How to convert a number to a string in C++03
Do not use the itoa or itof functions because they are non-standard and therefore not portable.
Use string streams
#include <sstream> //include this to use string streams
#include <string>
int main()
{
int number = 1234;
std::ostringstream ostr; //output string stream
ostr << number; //use the string stream just like cout,
//except the stream prints not to stdout but to a string.
std::string theNumberString = ostr.str(); //the str() function of the stream
//returns the string.
//now theNumberString is "1234"
}
Note that you can use string streams also to convert floating-point numbers to string, and also to format the string as you wish, just like with cout
std::ostringstream ostr;
float f = 1.2;
int i = 3;
ostr << f << " + " i << " = " << f + i;
std::string s = ostr.str();
//now s is "1.2 + 3 = 4.2"
You can use stream manipulators, such as std::endl, std::hex and functions std::setw(), std::setprecision() etc. with string streams in exactly the same manner as with cout
Do not confuse std::ostringstream with std::ostrstream. The latter is deprecated
Use boost lexical cast. If you are not familiar with boost, it is a good idea to start with a small library like this lexical_cast. To download and install boost and its documentation go here. Although boost isn't in C++ standard many libraries of boost get standardized eventually and boost is widely considered of the best C++ libraries.

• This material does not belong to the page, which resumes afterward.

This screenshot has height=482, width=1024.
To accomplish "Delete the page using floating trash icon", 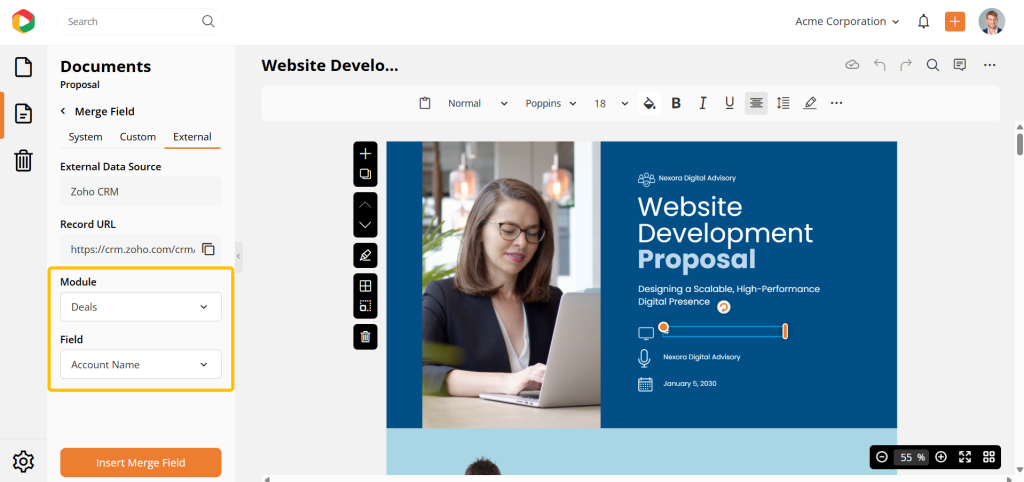I will tap(365, 337).
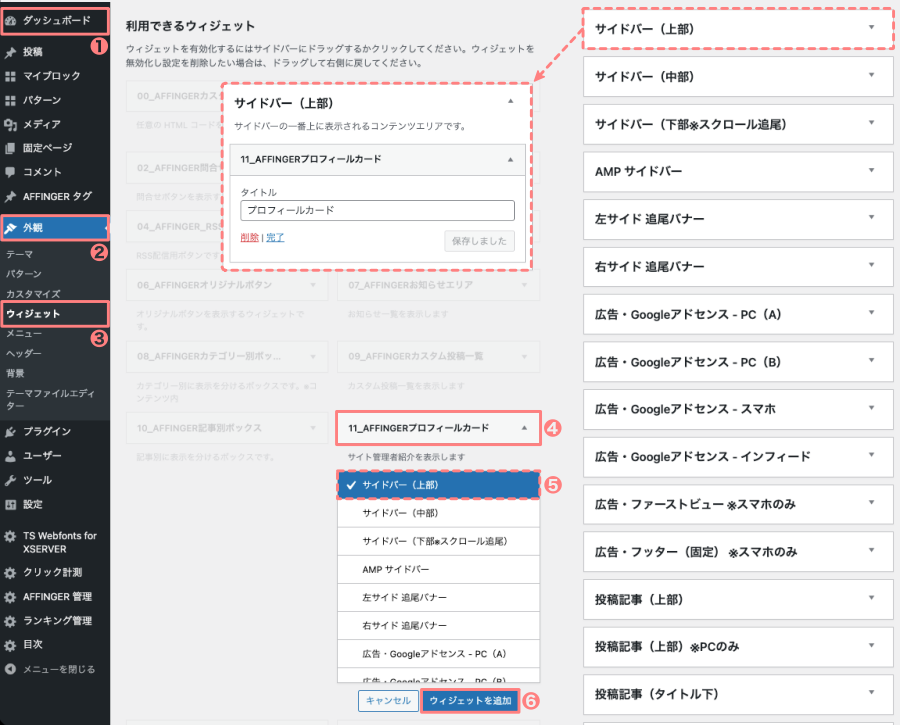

Lexical cast uses streams underneath, so basically this option is the same as the previous one, just less verbose.
#include <boost/lexical_cast.hpp>
#include <string>
int main()
{
float f = 1.2;
int i = 42;
std::string sf = boost::lexical_cast<std::string>(f); //sf is "1.2"
std::string si = boost::lexical_cast<std::string>(i); //sf is "42"
}
How to convert a string to a number in C++03
The most lightweight option, inherited from C, is the functions atoi (for integers (alphabetical to integer)) and atof (for floating-point values (alphabetical to float)). These functions take a C-style string as an argument (const char *) and therefore their usage may be considered a not exactly good C++ practice. cplusplus.com has easy-to-understand documentation on both atoi and atof including how they behave in case of bad input. However the link contains an error in that according to the standard if the input number is too large to fit in the target type, the behavior is undefined.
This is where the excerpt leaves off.